Nuu-chah-nulth Tribal Council/Port Alberni, BC: After 155 days in court, five Nuu-chah-nulth First Nations — Ahousaht, Ehattesaht/Chinehkint, Hesquiaht, Mowachaht/Muchalaht and Tla-o-qui-aht — are embracing a major legal victory in a court case that ends a series of legal battles with Canada going back to 2006. In this last legal battle, called the “justification trial,” Canada failed to justify its past and continuing infringement of the aboriginal fishing rights of the five Nuu-chah-nulth Nations’ Aboriginal right to fish and sell fish from their territories.
“Once again the court has decided in favour of our Nuu-chah-nulth Nations. Canada’s regulations and policies infringed on the fishing rights of our people, and Canada cannot justify these past and ongoing infringements of Nuu-chah-nulth rights to fish and sell fish from our territories”, said Judith Sayers, NTC President. “It is time for this government to act on its many promises to Indigenous people and recognize and implement our rights.”
The justification trial began on March 9, 2015. Canada took over 108 days to present its case through 25 witnesses. The Nuu-chah-nulth case was presented in 32 days through 11 witnesses. The court case spanned the 2015 federal election and combined with the original trial has cost the federal government over $19 million, which could have been better spent implementing the proven fishing right. The Nations were hopeful that the incoming Liberal government would honour its commitment to achieve “a renewed, nation-to-nation relationship with Indigenous Peoples, based on recognition of rights, respect, co-operation, and partnership” and would take a different approach than the Harper government in the legal proceedings, but instead the Trudeau government continued the same aggressive legal action.
“The Nuu-chah-nulth have been more than patient,” said Gord Johns, NDP MP for Courtenay-Alberni. Johns has raised the issue of the Nuu-chah-nulth fishing rights twenty-nine times in the House of Commons and has stood with the five Nations to ensure that they have a voice in Ottawa on this issue. “The Nations have developed fishing plans that uphold conservation and provide for reasonable allocations and well-managed fisheries. All our communities on the west coast of Vancouver Island support Nuu-chah-nulth getting a fair share of the fishing opportunities in their territories. It is just good business for the economic well-being of our coastal communities and First Nations.”
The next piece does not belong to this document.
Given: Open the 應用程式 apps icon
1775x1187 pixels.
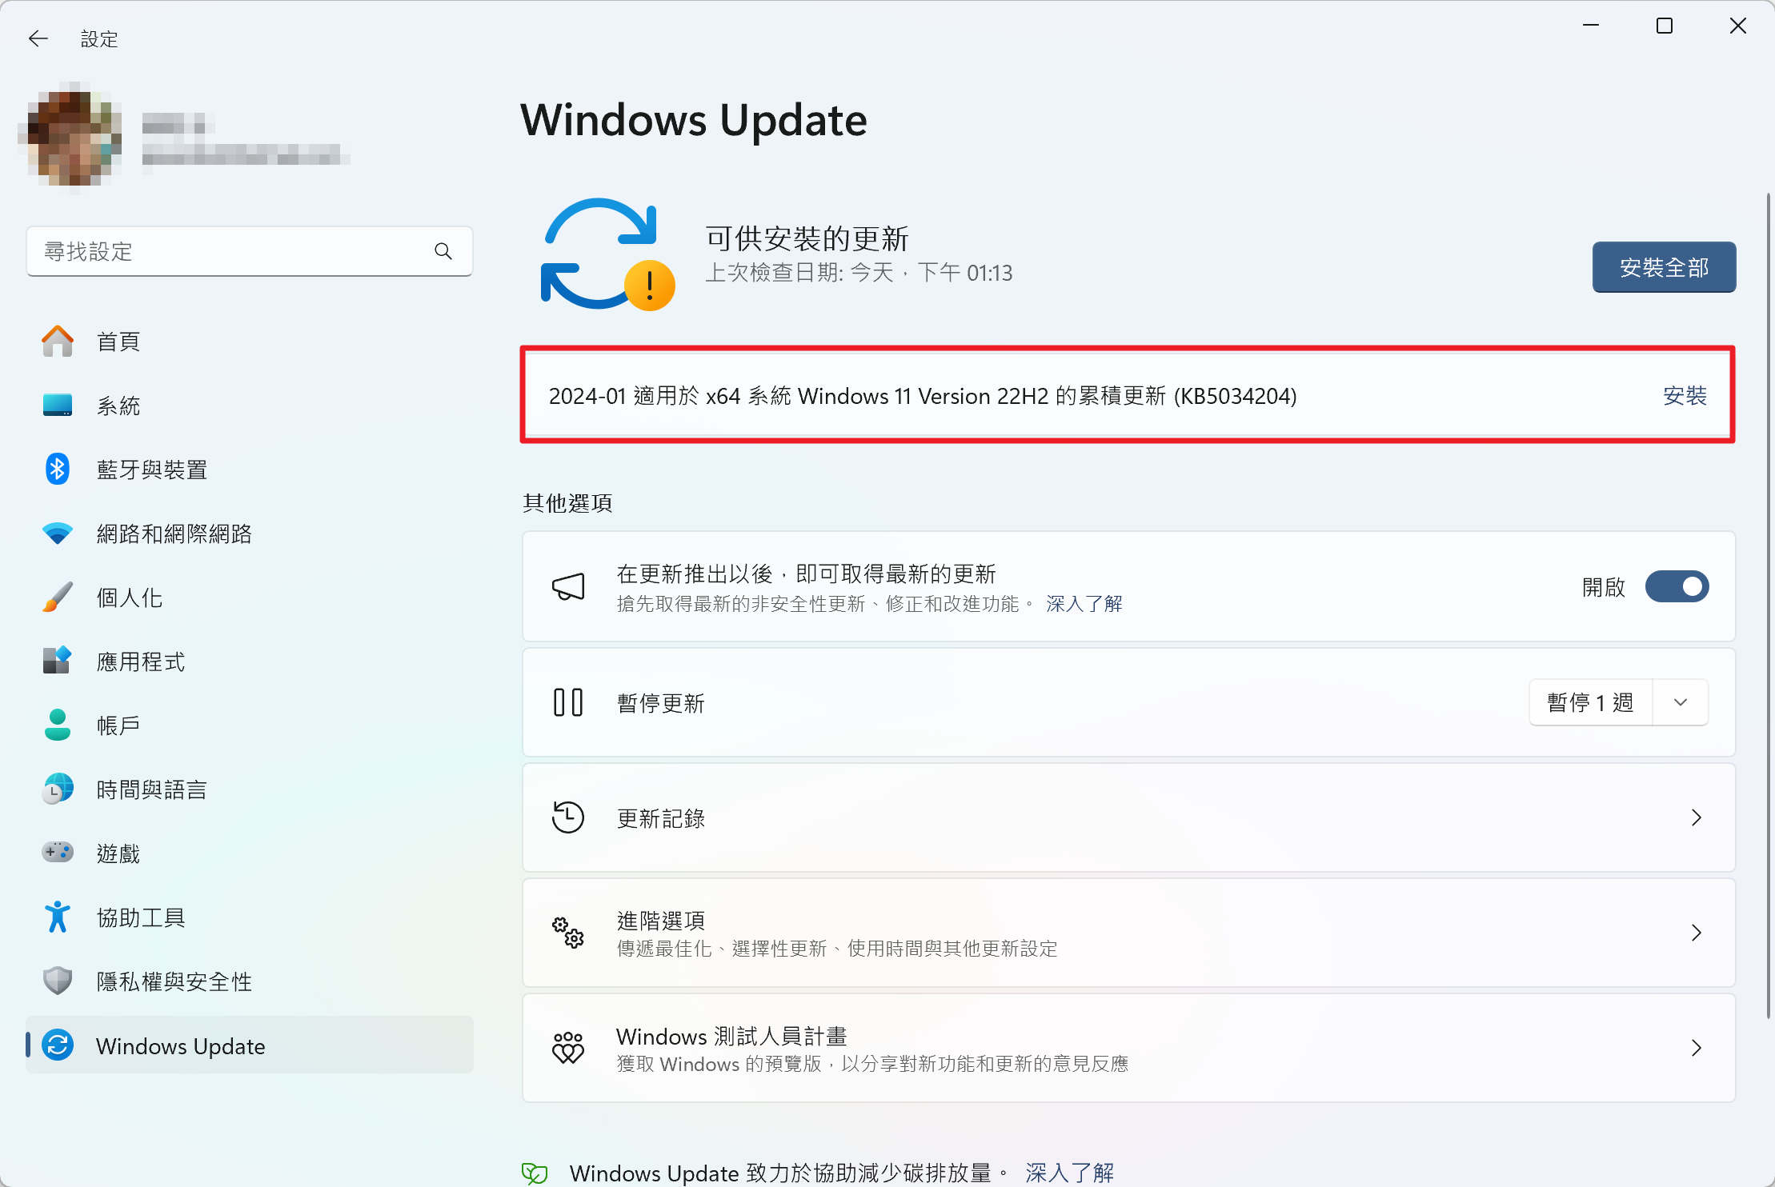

The original trial decision of 2009 recognized aboriginal right to fish and sell for the five Nuu-chah-nulth Nations and that the right had been infringed by the policies and regulations of the Department of Fisheries and Oceans (DFO). The fishing rights were confirmed by two BC Court of Appeal decisions and a final confirmation by the Supreme Court of Canada in 2014.
The 2009 trial decision and appeals provided the five Nations and Canada two-and-a-half years to negotiate a new fisheries regime based on the Aboriginal rights of the five Nations. That time frame ran out in 2012 with no effort on the part of the Harper government to reach a settlement.
The five Nations exercised the trial decision option to return to court to have Canada attempt to justify DFO’s past and ongoing infringements of the Nations’ rights to fish and sell fish commercially.
“Nuu-chah-nulth Nations seek reasonable opportunities to restore their fishing culture and foster economic independence in their communities,” said Sayers, a recent recipient of the Order of Canada for her work on sustainable and robust economic development in First Nation communities. “By now Canada, and especially this government, should have negotiated a settlement with the five Nations so they can be fishing and contributing to the local and Canadian economy rather than wasting even more resources fighting against their fishing rights in court.”
Assembly of First Nations National Chief Perry Bellegarde added his support to the decision. “The Nuu-chah-nulth Nations have won an important victory today. First Nations across all our territories celebrate their tireless struggle to ensure respect of their rights to fish for commercial trade and their way of life. Once again, the courts have been clear. Canada must work with First Nations to achieve long term, sustainable and economically stable fisheries. The federal government must stop its approach in the courts of denying Aboriginal and treaty rights and title, and end the practice of forcing First Nations to endure long and hostile legal processes to have their rights recognized.”